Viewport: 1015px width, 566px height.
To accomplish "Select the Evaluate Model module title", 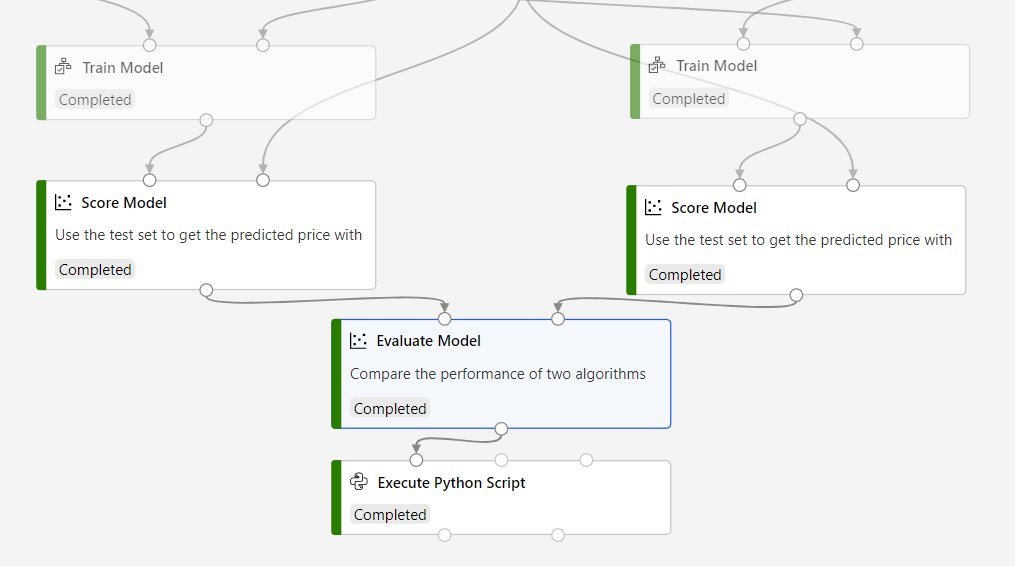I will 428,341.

...

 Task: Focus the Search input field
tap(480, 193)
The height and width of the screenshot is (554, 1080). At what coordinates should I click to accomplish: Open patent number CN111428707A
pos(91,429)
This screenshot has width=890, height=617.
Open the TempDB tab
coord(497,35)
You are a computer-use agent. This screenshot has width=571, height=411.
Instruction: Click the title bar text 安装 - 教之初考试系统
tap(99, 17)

● Work to be completed
Reproduce each line from the data that has "This" in it.

● Final answer
This screenshot has width=890, height=617.
You are a computer-use agent. This screenshot has width=571, height=411.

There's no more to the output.